Venture37 has been committed to the Minimum Standards for Mainstreaming Gender Equality, which inform all aspects of our work. However, other stakeholders we work with occasionally have different views on how to integrate gender equality. This is where evaluation can – and does – play a pivotal role. Conducting a gender assessment at baseline and then periodically throughout the project and updating the resulting gender action plan, ensures that gender equality is fully integrated into a project. Data can help us come to a common conclusion and generate action.
It is standard practice to disaggregate data by sex, as appropriate. However, this only reveals so much about a situation. To fully understand gender dynamics, evaluations need to ask intentional questions. Examples of intentional questions that could be asked include what challenges women face compared to men and what is needed to overcome these challenges. Moreover, conducting focus group discussions can be an insightful way to gain additional details. These inquiries typically reveal ways in which a project can be adapted to facilitate gender equality and female empowerment – and the data usually provides a business case for it. We typically integrate an initial gender assessment into our externally conducted baseline assessments, which allows us to save time and money on these initial assessments. A well-scoped gender analysis can tell us a lot about things like gender roles, time use and patterns of power. From there, gender-related data collections are incorporated into our standard monitoring and evaluation activities. Most importantly, gender action plans are developed after the initial gender assessment to ensure action is taken from the very start of the project based on what is learned.
The implemented by Venture37 conducted a gender assessment in Rwanda at baseline. This assessment revealed that few women were in leadership roles in cooperatives and why that was the case. In response, the project adapted and added plans to provide foundational gender training and sensitization for cooperative members and leaders, highlighting the benefits of becoming more gender-inclusive. This included training for men and women on self-worth, leadership, gender-based violence, and decision-making, and specific training for women cooperative members to become successful cooperative leaders.

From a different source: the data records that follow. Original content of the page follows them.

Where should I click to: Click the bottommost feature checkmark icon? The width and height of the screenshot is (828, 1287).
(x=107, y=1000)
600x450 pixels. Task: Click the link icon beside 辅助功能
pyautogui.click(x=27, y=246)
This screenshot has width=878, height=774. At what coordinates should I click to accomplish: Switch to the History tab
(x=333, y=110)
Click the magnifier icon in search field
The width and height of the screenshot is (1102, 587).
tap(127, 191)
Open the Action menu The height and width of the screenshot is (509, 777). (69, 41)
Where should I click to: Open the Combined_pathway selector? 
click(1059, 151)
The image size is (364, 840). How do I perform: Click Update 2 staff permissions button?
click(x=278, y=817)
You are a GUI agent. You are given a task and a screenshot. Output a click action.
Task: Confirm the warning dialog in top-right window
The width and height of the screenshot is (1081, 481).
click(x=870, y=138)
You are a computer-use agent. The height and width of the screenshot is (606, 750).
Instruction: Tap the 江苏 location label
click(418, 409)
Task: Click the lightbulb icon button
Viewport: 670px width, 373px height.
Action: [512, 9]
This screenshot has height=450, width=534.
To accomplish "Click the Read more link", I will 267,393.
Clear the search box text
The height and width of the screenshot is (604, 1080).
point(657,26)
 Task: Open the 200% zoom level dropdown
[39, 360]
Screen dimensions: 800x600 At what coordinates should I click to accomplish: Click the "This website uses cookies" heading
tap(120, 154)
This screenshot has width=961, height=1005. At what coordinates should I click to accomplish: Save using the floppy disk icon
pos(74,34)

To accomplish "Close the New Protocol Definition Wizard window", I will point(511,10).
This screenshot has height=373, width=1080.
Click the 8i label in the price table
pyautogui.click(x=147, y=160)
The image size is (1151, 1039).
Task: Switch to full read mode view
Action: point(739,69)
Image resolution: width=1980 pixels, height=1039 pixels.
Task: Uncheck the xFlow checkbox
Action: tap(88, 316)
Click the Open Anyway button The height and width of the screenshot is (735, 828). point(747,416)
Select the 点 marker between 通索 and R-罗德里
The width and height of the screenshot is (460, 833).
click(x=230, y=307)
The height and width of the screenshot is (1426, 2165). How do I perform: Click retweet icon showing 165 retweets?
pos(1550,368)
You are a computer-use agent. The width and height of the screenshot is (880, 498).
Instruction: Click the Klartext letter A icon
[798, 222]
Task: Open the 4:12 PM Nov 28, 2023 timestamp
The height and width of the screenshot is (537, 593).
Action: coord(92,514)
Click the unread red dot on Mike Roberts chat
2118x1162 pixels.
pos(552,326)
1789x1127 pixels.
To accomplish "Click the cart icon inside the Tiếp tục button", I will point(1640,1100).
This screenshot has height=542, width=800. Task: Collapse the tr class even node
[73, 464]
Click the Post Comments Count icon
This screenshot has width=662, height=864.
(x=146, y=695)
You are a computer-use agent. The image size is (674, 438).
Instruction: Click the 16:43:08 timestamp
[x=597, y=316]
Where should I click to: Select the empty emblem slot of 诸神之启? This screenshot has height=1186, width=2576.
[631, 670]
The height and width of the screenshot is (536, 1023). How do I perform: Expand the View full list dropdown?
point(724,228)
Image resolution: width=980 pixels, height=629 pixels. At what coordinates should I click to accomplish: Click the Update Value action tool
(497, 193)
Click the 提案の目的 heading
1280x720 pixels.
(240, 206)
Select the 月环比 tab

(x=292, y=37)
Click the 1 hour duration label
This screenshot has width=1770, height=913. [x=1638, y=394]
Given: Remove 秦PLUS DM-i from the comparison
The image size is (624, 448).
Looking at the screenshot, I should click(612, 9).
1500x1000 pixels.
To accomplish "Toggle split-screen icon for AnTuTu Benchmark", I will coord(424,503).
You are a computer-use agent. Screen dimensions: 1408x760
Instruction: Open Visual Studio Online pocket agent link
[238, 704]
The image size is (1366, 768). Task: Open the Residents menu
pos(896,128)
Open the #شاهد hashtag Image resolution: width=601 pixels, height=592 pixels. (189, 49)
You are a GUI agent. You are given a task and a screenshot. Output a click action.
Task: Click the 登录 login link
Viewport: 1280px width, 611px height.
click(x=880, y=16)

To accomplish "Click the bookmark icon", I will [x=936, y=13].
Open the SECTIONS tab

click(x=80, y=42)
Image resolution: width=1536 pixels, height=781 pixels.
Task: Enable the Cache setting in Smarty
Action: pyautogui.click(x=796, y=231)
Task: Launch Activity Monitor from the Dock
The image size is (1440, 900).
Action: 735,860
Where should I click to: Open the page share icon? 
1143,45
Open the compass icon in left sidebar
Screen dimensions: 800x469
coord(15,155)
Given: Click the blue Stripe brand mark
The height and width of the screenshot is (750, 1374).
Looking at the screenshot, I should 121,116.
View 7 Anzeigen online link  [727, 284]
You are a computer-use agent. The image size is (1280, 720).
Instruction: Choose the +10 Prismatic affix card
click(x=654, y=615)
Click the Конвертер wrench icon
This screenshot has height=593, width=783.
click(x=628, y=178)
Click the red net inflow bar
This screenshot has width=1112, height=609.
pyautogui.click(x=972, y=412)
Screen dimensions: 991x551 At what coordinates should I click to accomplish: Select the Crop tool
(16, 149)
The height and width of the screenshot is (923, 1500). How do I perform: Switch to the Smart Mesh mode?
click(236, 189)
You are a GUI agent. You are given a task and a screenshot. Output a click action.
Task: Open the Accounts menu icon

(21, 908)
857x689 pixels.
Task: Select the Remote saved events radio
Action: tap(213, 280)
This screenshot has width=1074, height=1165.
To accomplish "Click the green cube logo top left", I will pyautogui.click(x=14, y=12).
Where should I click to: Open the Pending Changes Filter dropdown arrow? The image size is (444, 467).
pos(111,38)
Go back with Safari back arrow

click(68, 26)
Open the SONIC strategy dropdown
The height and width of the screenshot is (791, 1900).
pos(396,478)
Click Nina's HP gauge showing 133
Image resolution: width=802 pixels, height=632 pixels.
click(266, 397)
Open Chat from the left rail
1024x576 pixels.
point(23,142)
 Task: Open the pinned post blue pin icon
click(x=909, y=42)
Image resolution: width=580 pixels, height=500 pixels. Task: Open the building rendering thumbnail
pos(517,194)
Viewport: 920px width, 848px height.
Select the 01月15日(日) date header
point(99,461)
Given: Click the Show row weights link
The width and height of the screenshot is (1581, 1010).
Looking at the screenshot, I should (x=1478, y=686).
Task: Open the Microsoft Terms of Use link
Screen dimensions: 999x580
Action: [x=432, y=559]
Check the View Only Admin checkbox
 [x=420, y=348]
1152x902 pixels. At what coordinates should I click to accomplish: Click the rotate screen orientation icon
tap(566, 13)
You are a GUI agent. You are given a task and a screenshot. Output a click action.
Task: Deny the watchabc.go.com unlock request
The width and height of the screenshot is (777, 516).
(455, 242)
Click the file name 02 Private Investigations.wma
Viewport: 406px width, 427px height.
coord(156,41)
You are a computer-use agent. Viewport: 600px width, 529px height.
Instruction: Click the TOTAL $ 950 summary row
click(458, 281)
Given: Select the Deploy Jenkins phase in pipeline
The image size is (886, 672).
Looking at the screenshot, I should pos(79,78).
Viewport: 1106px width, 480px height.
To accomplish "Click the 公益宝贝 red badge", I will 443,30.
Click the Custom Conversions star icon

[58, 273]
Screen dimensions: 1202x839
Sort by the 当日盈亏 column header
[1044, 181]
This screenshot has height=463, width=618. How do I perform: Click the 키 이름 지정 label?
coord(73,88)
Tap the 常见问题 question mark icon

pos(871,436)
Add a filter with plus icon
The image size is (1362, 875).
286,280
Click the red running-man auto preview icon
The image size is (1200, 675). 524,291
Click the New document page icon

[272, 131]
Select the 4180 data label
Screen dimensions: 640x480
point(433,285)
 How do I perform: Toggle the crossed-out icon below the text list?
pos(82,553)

Gender champions in leadership roles will also mentor other women to boost their self-confidence and prepare for similar positions. The project will also develop safe meeting spaces for women to share concerns related to both cooperative and family issues and to unite around specific concerns within the cooperative. Finally, the project will implement activities where men and women switch traditional gender roles within their community for 3 days – including both housework and agricultural work. Participants will share how the switch went and what they learned at a large, community-based forum.
The USAID-funded Feed the Future Mozambique Resilient Agricultural Markets Activity – Beira Corridor (RAMA-BC), implemented by Venture37, conducted a gender assessment and several ad hoc gender assessments, which consisted of project staff making observations related to gender and sharing those observations with their project leadership to take action. The initial gender assessment revealed that women’s savings groups were hesitant to take out loans or invest in materials for business development because of the community-oriented culture in rural Mozambique. Based on this, the project decided to focus on supporting women to make low-cost investments that people were already participating in, such as trading, making bread or cakes, raising livestock or diversifying crops.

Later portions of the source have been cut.